═════ SELECTION ═════

Armed with effortless charm and a disarming smile, actor Paul Rudd made his name on stage and screen in a number of notable projects, as well as cultivating an avid following as both a sensitive leading man and as a comic foil. While he became vaguely recognizable thanks to several prominent film and television roles - namely as Alicia Silverstone's know-it-all stepbrother in "Clueless" (1995), Phoebe's husband on "Friends" (NBC, 1994-2004), and Jennifer Aniston's gay best friend in the romantic comedy "The Object of My Affection" (1998) - Rudd eventually rode the Judd Apatow wave to stardom with a series of surprisingly successful comedies in which he was more often than not, the primary scene-stealer. His roles in "The 40-Year-Old Virgin" (2005), "Knocked Up" (2007), "Forgetting Sarah Marshall" (2008), "Role Models" (2008) and "I Love You, Man" (2009) established the versatile actor, who oscillated easily between comedy and drama both on screen and on stage, as a bona fide box-office force and a rising star. Because of his raised profile, Rudd was able to take bigger risks in less mainstream projects, as he did for "Dinner for Schmucks" (2010) and "Our Idiot Brother" (2011). He took a step back with a leading role in James L. Brooks' critically maligned romantic comedy "How Do You Know" (2010) and stepped into a producer's role for the low-budget "Wanderlust" (2011), but regardless of his projects' success or lack thereof, moviegoers held great reserves of goodwill for the actor. No matter how big or small the project, Rudd became one of Apatow's most popular and marketable stars.

═════ RECORDS SHOWN ═════

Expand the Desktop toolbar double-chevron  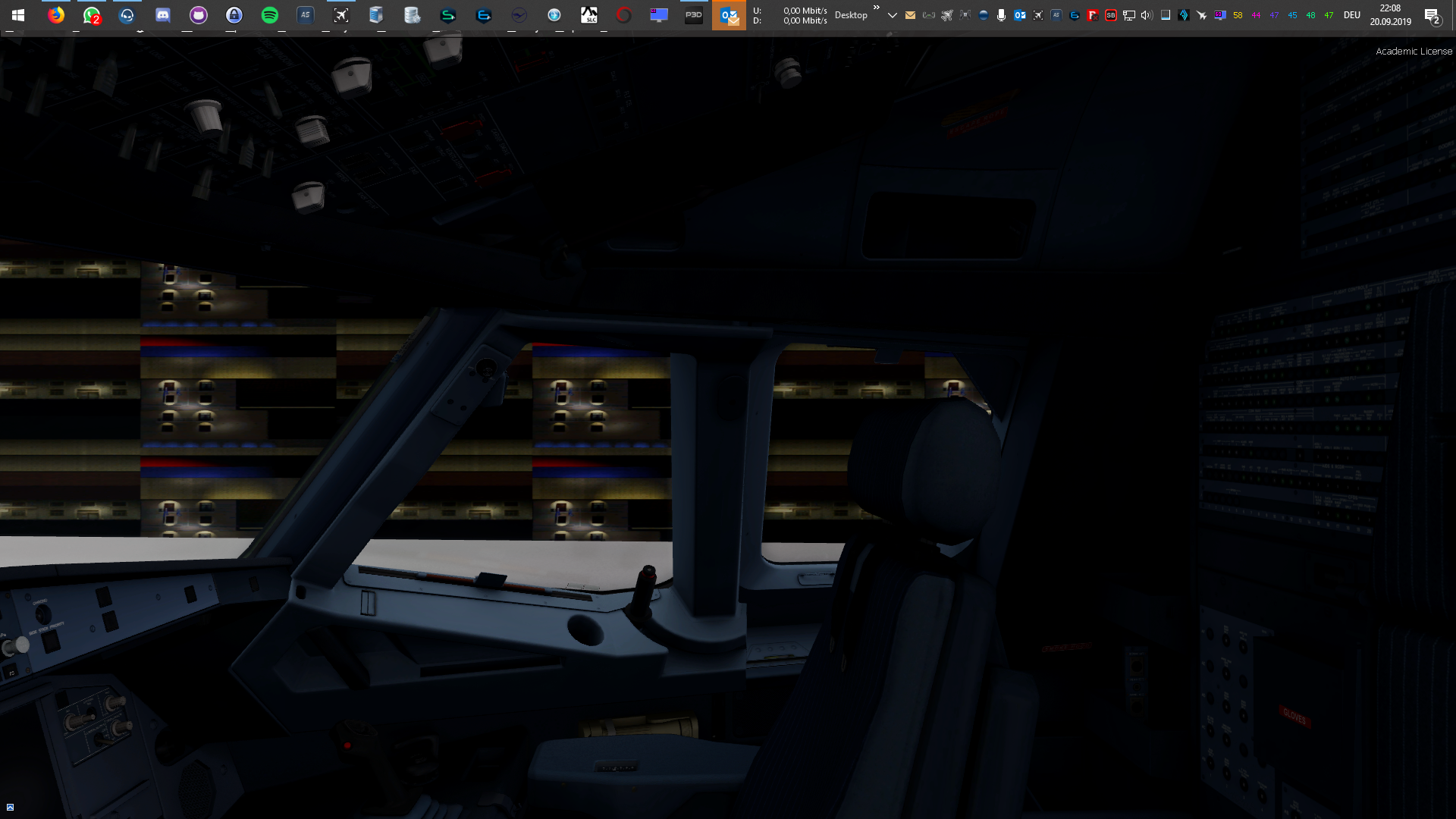click(x=877, y=8)
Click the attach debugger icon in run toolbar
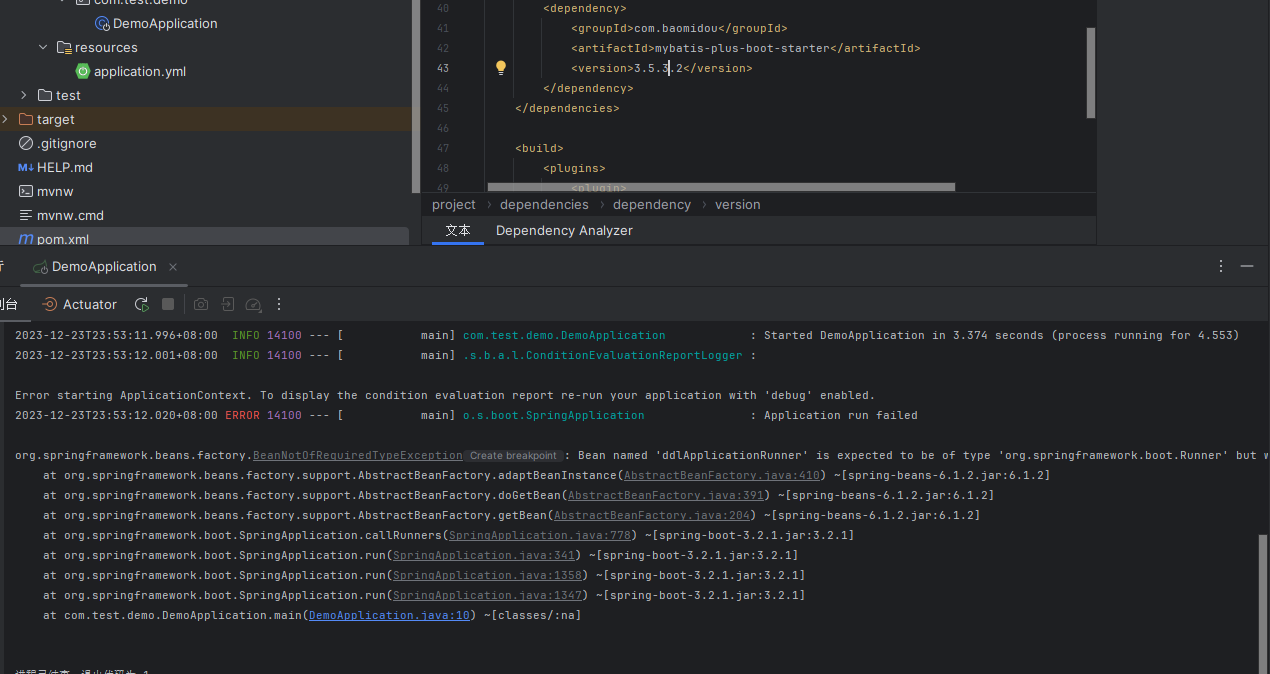 point(228,304)
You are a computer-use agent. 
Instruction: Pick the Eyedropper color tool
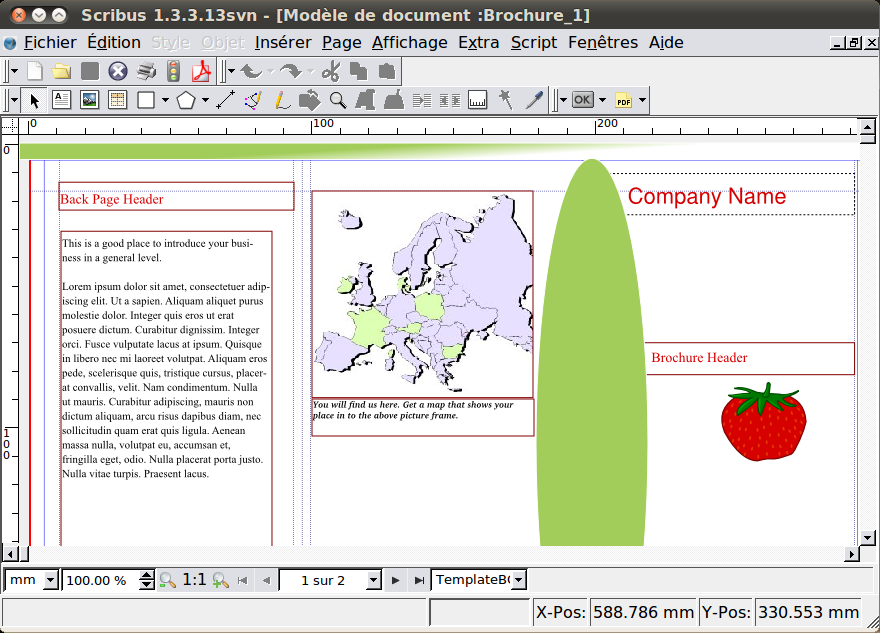pyautogui.click(x=534, y=100)
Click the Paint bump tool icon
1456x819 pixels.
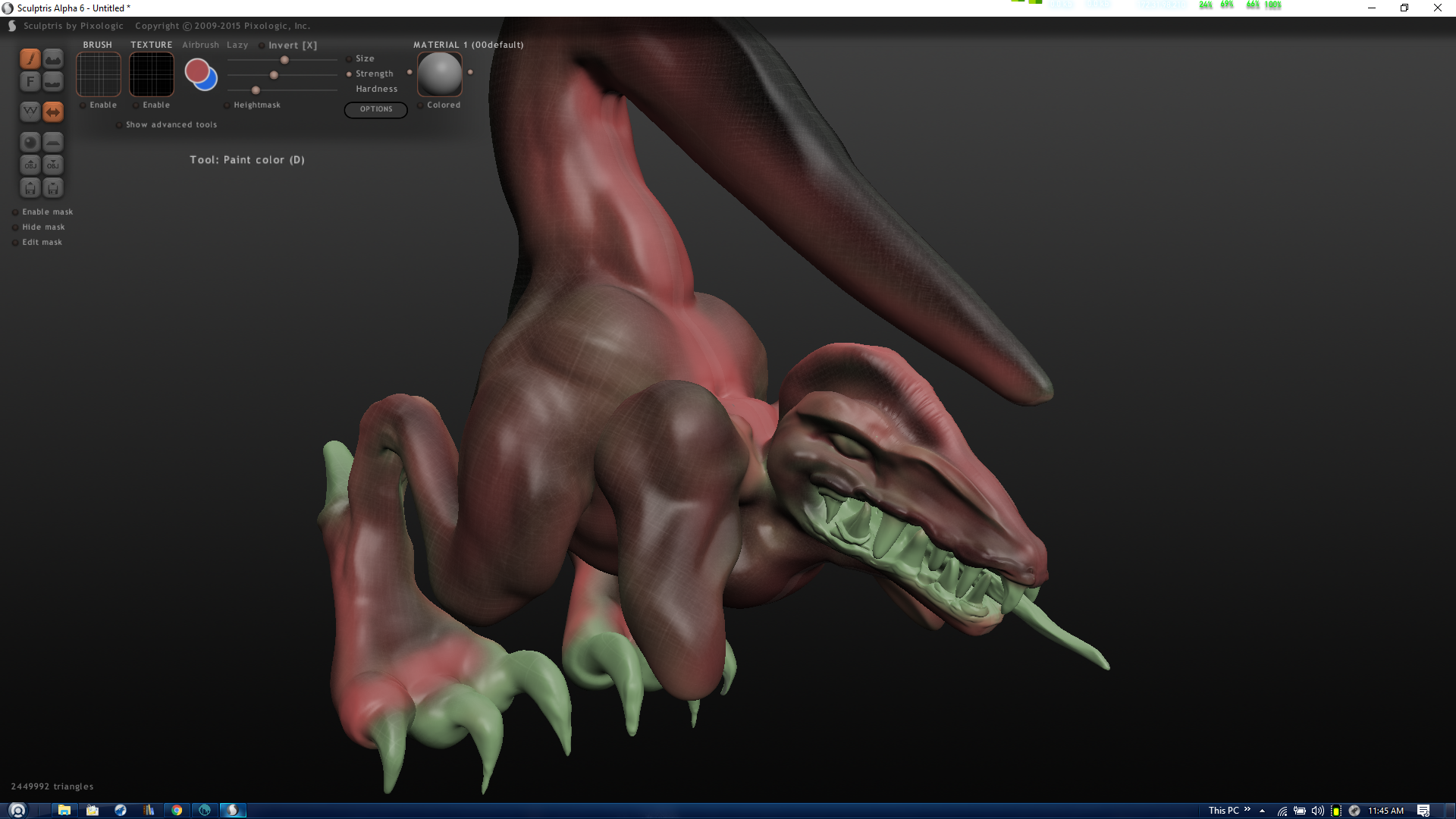coord(53,58)
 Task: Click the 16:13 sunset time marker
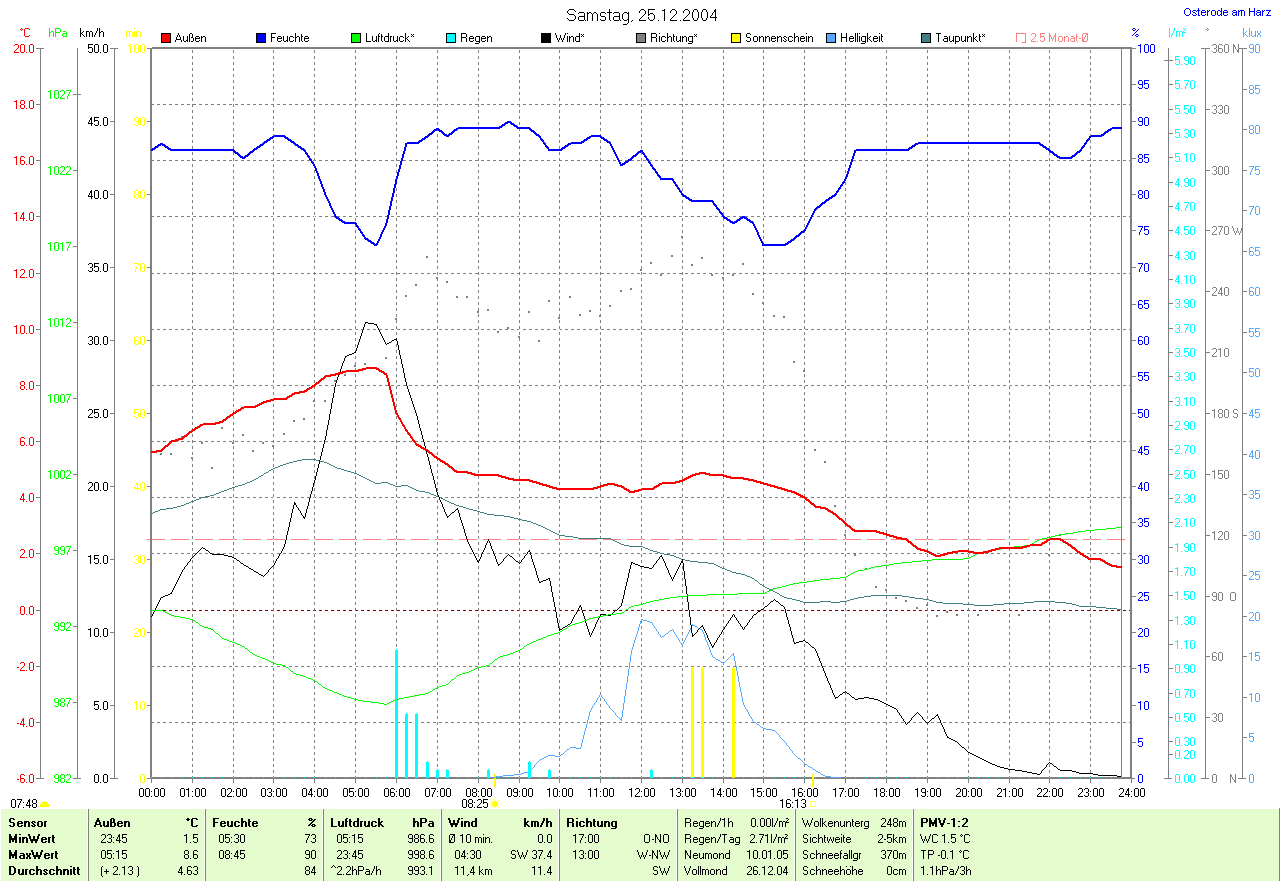(x=792, y=804)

═════

> [CHALLENGES]
**A.** In the Paul Rudd profile, could you turn the paragraph beginning "Armed with effortless charm" into a bulleted list that keeps its main facts?
**B.** Do these statements agree with the Paul Rudd profile? Answer yes or no for each, and quote the deciding words. (i) Rudd played Jennifer Aniston's stepbrother in "Clueless." (ii) Rudd took on a producer's role for "Wanderlust." (iii) Critics praised "How Do You Know."
**C.** Can you continue the Paul Rudd profile, picking up after its last sentence?

> [ANSWERS IN ORDER]
**A.**
- Paul Rudd, an actor known for effortless charm and a disarming smile, built an avid following on stage and screen as both a sensitive leading man and a comic foil.
- Early roles made him vaguely recognizable: Alicia Silverstone's know-it-all stepbrother in "Clueless" (1995), Phoebe's husband on "Friends" (NBC, 1994-2004), and Jennifer Aniston's gay best friend in "The Object of My Affection" (1998).
- He rose to stardom through Judd Apatow comedies, often as the main scene-stealer: "The 40-Year-Old Virgin" (2005), "Knocked Up" (2007), "Forgetting Sarah Marshall" (2008), "Role Models" (2008) and "I Love You, Man" (2009).
- These films made him a box-office force who moved easily between comedy and drama.
- His higher profile let him take bigger risks in less mainstream films such as "Dinner for Schmucks" (2010) and "Our Idiot Brother" (2011).
- He stepped back with the critically maligned "How Do You Know" (2010) and produced the low-budget "Wanderlust" (2011), yet moviegoers kept their goodwill toward him.
- He became one of Apatow's most popular and marketable stars.

**B.**
(i) No: "as Alicia Silverstone's know-it-all stepbrother"
(ii) Yes: "stepped into a producer's role for the low-budget"
(iii) No: "critically maligned romantic comedy"

**C.**
Born April 6, 1969 in Passaic, NJ, Rudd was raised by his British parents, Michael, a historical tour guide and former vice president of World Airways, and Gloria, who later became a television station manager for KSMO-TV. When he was ten, the family relocated to Overland Park, KS, where he graduated high school from Shawnee Mission West in 1987, before moving on to study theater at the University of Kansas. Though at first he was dead set on performing only comic improv and monologues, Rudd did a sudden about-face with a role in Shakespeare's Macbeth, giving him a thirst for more dramatic training. He later attended Pasadena's American Academy of Dramatic Arts on a Spencer Tracy Scholarship, followed by a semester at Oxford's British Drama Academy, where he appeared as Hamlet in scenes directed by Ben Kingsley. While in England, he also co-produced the Globe Theatre's production of Howard Brenton's "Bloody Poetry," in which he starred as writer Percy Shelley.
Returning to the United States in the early 1990s, he began his career billed as Paul Stephen Rudd to avoid confusion with stage and television actor Paul Rudd. He received great exposure with his first role as an aspiring filmmaker married to Reed Halsey (Ashley Judd, later Noelle Parker) on "Sisters" (NBC, 1991-96), a role he played from 1992-95. He also began appearing in longform television, including the CBS miniseries "The Fire Next Time" (1993), the drama "Moment of Truth: Stalking Back" (NBC, 1993) and Joe Dante's "Runaway Daughters" segment of Showtime's "Rebel Highway" (1994). Displaying his comic skills, Rudd costarred as a genial Chicago social worker opposite Tim Conlan as his raunchy photographer roommate in the short-lived twentysomething's sitcom, "Wild Oats" (Fox, 1994).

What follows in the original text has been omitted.